C’est pour défendre ces richesses que furent édifiés les forts alentour, à l’exception de celui d’Amber, qui trônait déjà au sommet d’une colline, à 10 kilomètres de Jaipur. Ses remparts épousent le relief, suivant harmonieusement les crêtes jusqu’au château proprement dit, lequel surplombe le désert d’un côté, et un lac, de l’autre, qui le reflète. Palais et suite, cours de Douceurs où sont alignés des éléphants de pierre, temple de Kali, salles des Audiences publiques et privées, musée : la forteresse illustre parfaitement l’architecture rajpoute.

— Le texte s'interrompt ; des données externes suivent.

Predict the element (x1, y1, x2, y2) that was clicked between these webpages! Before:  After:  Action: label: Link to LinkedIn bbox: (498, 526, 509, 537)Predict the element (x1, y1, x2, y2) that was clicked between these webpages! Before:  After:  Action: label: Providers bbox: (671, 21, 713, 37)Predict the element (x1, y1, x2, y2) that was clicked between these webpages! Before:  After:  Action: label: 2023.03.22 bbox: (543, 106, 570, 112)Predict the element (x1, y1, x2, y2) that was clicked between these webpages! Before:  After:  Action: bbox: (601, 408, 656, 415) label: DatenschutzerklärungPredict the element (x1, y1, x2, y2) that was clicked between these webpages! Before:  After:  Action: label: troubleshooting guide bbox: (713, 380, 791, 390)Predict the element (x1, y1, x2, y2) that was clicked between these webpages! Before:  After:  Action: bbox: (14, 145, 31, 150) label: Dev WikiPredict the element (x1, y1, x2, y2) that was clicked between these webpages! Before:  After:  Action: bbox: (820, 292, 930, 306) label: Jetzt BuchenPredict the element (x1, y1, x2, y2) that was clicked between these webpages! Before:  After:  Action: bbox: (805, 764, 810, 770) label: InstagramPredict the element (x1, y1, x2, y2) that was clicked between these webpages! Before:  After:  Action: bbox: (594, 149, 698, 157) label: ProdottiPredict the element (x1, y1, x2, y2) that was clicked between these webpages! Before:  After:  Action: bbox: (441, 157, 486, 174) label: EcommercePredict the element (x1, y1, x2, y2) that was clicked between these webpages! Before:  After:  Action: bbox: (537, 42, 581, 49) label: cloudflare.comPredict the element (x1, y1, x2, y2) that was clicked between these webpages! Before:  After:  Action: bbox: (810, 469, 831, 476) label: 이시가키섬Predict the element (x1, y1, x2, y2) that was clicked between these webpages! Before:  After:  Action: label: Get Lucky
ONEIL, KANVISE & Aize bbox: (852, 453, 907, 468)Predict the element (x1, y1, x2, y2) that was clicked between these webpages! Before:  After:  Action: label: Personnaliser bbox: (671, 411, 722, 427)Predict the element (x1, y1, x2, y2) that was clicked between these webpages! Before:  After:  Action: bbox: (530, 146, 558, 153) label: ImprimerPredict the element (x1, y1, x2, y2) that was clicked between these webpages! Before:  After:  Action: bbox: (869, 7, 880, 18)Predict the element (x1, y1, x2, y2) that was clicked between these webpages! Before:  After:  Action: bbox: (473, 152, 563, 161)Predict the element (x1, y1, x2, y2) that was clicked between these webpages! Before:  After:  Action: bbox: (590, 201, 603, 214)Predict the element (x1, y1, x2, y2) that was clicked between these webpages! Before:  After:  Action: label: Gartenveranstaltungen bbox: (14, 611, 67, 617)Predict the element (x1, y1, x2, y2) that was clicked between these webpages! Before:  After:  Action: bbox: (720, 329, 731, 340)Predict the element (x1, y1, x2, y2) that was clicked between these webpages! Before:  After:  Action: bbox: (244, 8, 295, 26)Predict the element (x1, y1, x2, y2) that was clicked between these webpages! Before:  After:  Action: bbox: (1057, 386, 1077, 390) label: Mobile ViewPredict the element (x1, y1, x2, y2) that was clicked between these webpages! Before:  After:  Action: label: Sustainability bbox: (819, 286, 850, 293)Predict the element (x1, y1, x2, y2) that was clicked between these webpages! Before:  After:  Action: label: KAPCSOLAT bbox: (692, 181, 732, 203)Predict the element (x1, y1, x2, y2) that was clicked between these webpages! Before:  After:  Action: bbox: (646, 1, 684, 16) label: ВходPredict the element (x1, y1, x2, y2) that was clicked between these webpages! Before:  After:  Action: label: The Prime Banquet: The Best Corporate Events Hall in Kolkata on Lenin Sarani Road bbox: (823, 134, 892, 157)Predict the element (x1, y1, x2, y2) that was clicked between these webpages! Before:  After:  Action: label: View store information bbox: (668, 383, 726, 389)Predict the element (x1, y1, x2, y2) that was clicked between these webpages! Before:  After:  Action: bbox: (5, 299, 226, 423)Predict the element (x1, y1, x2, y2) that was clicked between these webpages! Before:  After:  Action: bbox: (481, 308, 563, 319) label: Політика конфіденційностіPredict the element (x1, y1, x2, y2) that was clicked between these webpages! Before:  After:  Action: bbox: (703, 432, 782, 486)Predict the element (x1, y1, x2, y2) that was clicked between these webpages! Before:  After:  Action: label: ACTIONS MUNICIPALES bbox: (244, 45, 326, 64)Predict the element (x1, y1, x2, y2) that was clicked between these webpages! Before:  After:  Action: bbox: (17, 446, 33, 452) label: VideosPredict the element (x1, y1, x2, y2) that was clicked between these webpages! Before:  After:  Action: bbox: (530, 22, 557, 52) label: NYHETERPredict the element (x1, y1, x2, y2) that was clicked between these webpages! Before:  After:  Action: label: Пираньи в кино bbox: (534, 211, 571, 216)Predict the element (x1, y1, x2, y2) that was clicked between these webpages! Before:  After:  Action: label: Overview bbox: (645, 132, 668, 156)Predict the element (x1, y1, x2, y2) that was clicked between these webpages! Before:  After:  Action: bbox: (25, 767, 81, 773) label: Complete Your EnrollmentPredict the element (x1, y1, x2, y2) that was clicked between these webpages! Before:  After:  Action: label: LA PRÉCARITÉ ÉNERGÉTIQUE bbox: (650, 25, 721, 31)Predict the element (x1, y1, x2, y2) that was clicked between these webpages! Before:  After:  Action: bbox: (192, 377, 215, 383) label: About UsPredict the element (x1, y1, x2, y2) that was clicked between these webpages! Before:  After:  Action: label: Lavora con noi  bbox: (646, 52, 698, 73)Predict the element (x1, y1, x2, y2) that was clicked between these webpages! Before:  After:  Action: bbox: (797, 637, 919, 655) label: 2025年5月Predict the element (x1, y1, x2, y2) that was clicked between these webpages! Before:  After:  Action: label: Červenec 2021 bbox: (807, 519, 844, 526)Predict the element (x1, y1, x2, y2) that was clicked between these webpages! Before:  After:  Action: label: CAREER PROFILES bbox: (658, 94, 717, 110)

Sur la route d’Amber, construits au XVIIIe siècle, les forts de Jaigarh et Nahargarh renforçaient la défense de Jaipur. Le canon géant remisé à Jaigarh, orgueil du fort, en atteste. Symboles supplémentaires de la toute-puissance royale, ces citadelles, entourées de remparts crénelés, abritent des palais dans lesquels les souverains résidaient. De là, la vue sur le Jal Mahal (palais de l’Eau), bâti à proximité, est remarquable. Mais c’est à l’est de Jaipur que l’on peut faire une halte dans le calme et la fraîcheur. Le temple de Galta, dans le village du même nom, est dédié au dieu du Soleil et considéré comme un lieu saint où les sources possèdent des vertus pour la santé de celui qui s’y baigne. Aujourd’hui, ces forteresses ne jouent plus aucun rôle militaire. Si elles continuent de symboliser la force des souverains épris de puissance, elles se rangent désormais aux côtés des plus beaux sites touristiques du Rajasthan. Entre force et beauté, nul besoin de choisir : Jaipur est une cité aux multiples visages.